A diferencia de los satélites, la mayoría de las redes carece de una protección integrada contra una tormenta geomagnética poderosa. Como los transformadores grandes están en contacto directo con el suelo, las tormentas geomagnéticas pueden inducir corrientes que los sobrecalienten, los incendien o los hagan explotar. El daño podría ser catastrófico. Según John Kappenman, de Consultores de Análisis de Tormentas (SAC, por sus siglas en inglés), una tormenta solar como la que ocurrió en mayo de 1921 podría hoy día apagar las luces en más de la mitad de Norteamérica. Una tormenta como la de 1859 podría colapsar la red entera, haciendo que millones de personas regresen a un modo de vida preeléctrico durante semanas o quizá meses.
En 1859, el mundo tenía pocos instrumentos para estudiar el Sol. En la actualidad, los científicos vigilan constantemente nuestra estrella con una imponente flota de satélites que pueden tomar imágenes en longitudes de onda de rayos X y ultravioleta, que la atmósfera terrestre bloquea. El venerable Explorador de Composición Avanzada (ACE, por sus siglas en inglés), vigila el viento solar desde una órbita alrededor del punto de Lagrange L1, una posición gravitacional estable que se encuentra a 1.5 millones de kilómetros de la Tierra de camino al Sol. El Observatorio Solar y Helioesférico (SOHO, por sus siglas en inglés) lleva una docena de detectores que registran todo, desde los protones de alta velocidad de los vientos solares hasta las oscilaciones de baja velocidad. STEREO consta de un par de satélites: juntos toman imágenes solares 3-D que revelan cómo las eyecciones de masa coronal despegan de la superficie solar y se aceleran por el espacio. Mientras tanto, el Observatorio de Dinámica Solar, que fue puesto en órbita geosincrónica en febrero de 2010, descarga 1.5 terabytes de información cada día sobre la atmósfera solar, sus oscilaciones y su campo magnético.

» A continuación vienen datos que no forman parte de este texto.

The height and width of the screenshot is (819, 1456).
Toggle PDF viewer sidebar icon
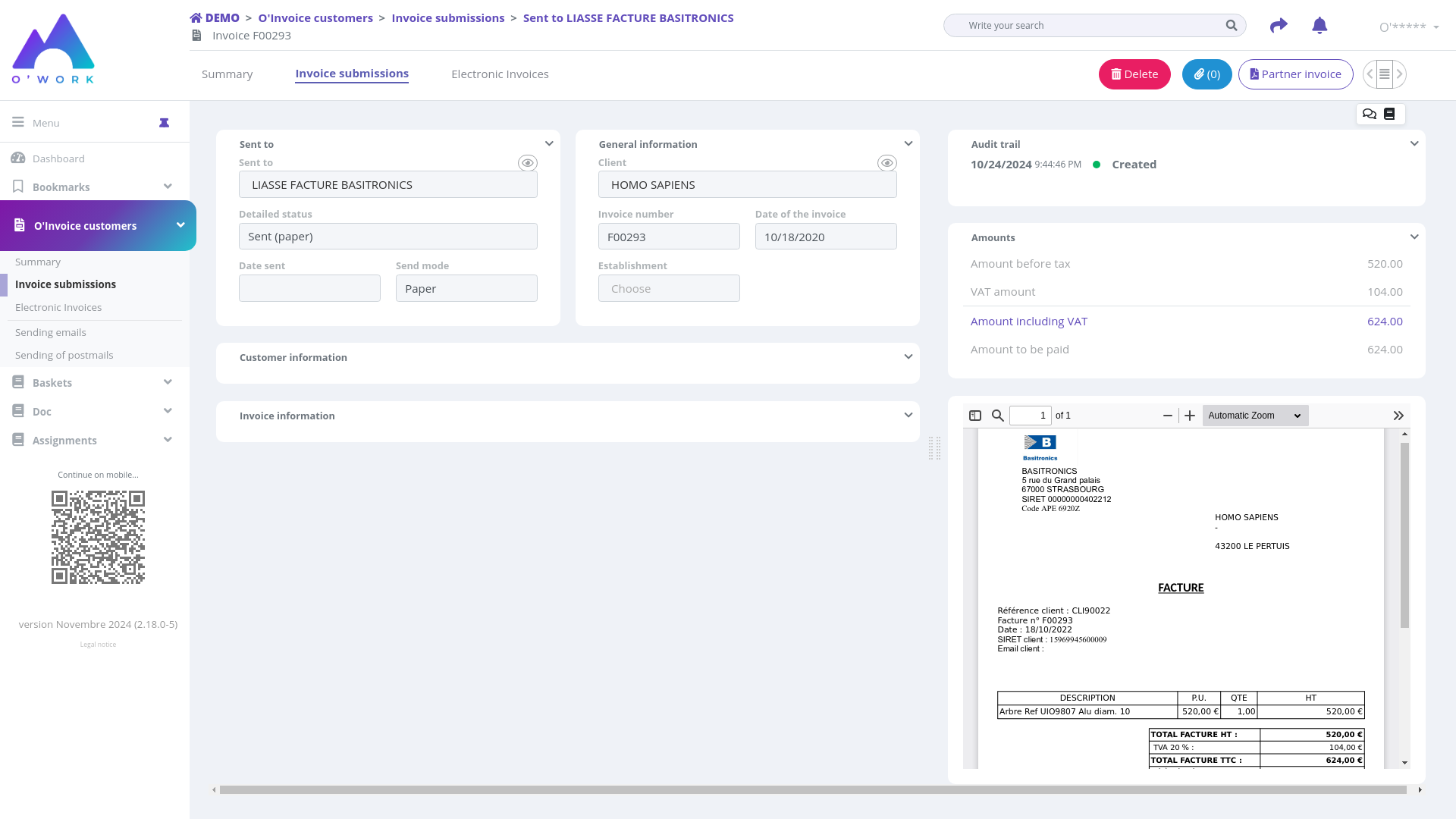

Pero todavía hay mucho por hacer. «El tiempo espacial está tan avanzado como el tiempo terrestre lo estaba hace 50 años», dice el físico Douglas Biesecker, del Centro de Pronóstico del Estado del Tiempo Espacial de la Agencia Nacional Oceánica y Atmosférica de Estados Unidos (NOAA, por sus siglas en inglés), en Boulder, Colorado. Debido a que el efecto de una tormenta depende en parte de cómo se alinea su campo magnético con el de la Tierra, los científicos no pueden asegurar cuál será su intensidad hasta que llega al satélite ACE (en algunos casos, no más de 20 minutos antes de que la tormenta choque con la Tierra).

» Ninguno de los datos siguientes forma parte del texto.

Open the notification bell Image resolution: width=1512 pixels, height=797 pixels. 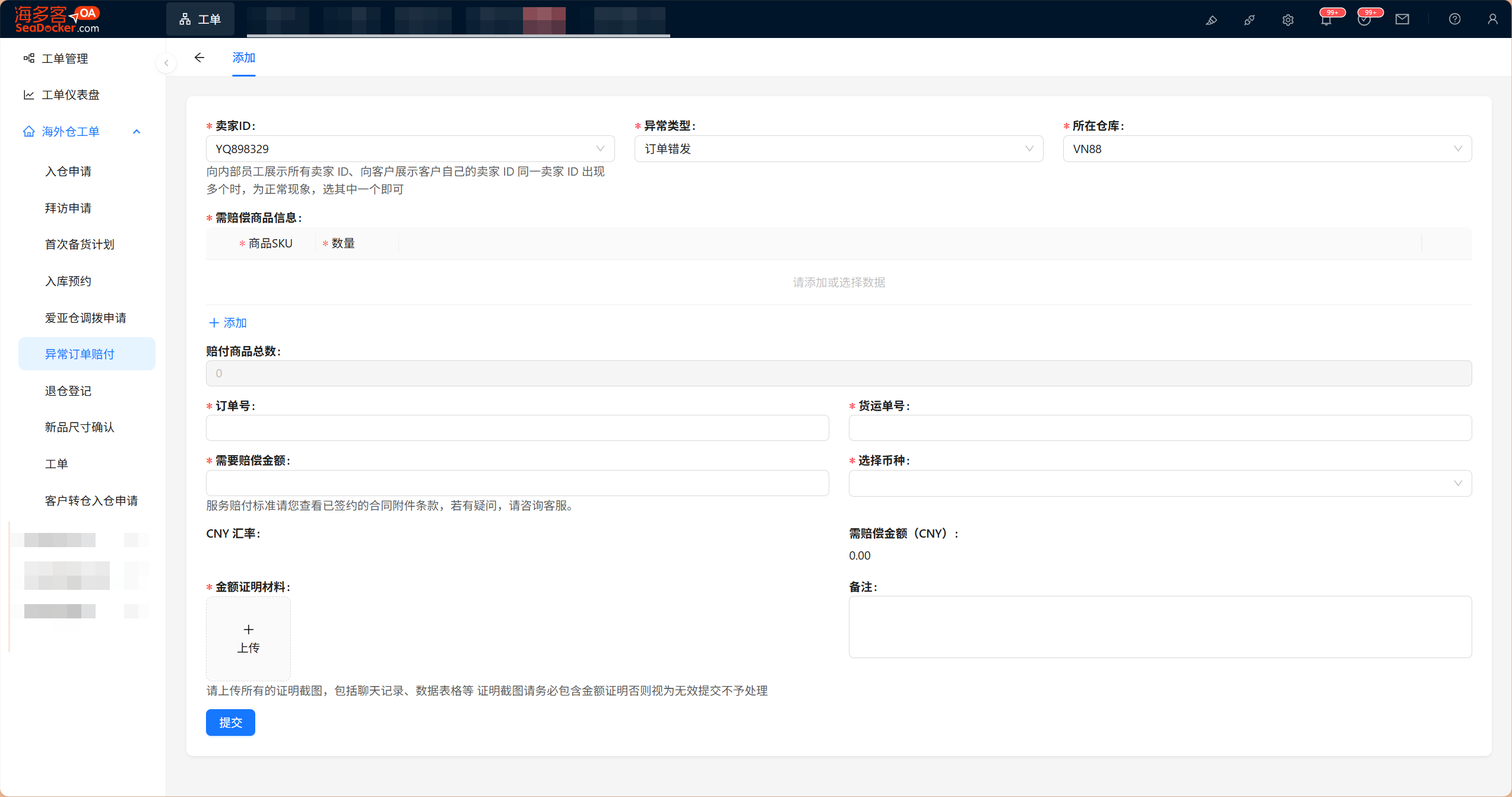(x=1326, y=20)
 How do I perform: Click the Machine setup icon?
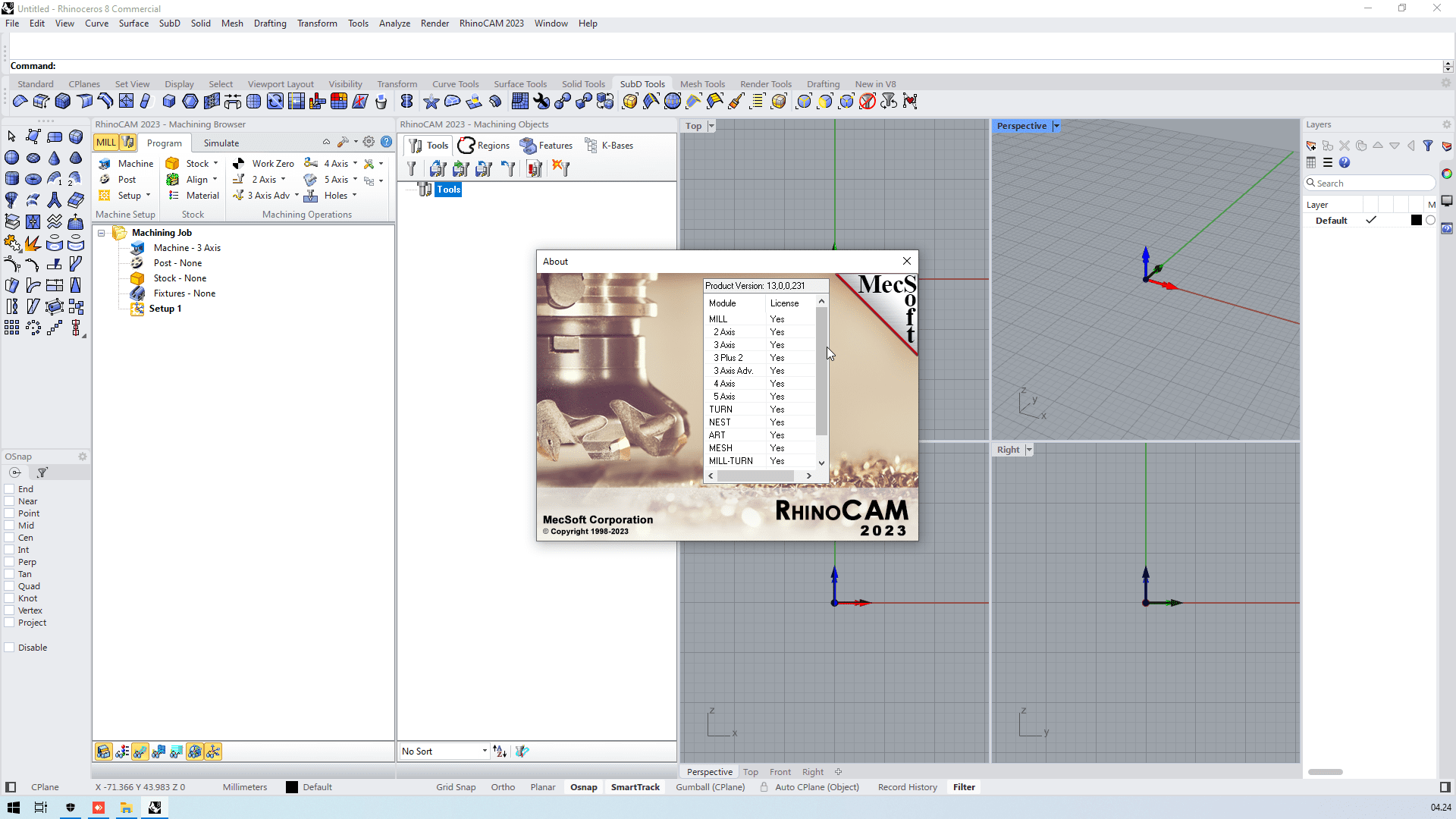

Así que los investigadores se concentran en pronosticar la fuerza potencial y el tiempo estimado de llegada de las tormentas, dando a los sistemas vulnerables tiempo para prepararse. En octubre pasado, el grupo de NOAA inauguró un modelo por computadora, llamado Enlil por el dios sumerio de los vientos, que puede predecir cuándo una CME llegará a la Tierra con una precisión de más o menos seis horas (el doble que los pronósticos anteriores). La predicción de Enlil sobre la llegada de una tormenta potencialmente riesgosa el pasado 8 de marzo falló por solo 45 minutos. Al final, esa tormenta no fue gran cosa. La próxima vez quizá no tengamos tanta suerte.
«Aún no hemos visto nada muy grande en este ciclo solar» dice Biesecker. «Pero ahora sabemos que, cuando llegue, estaremos listos».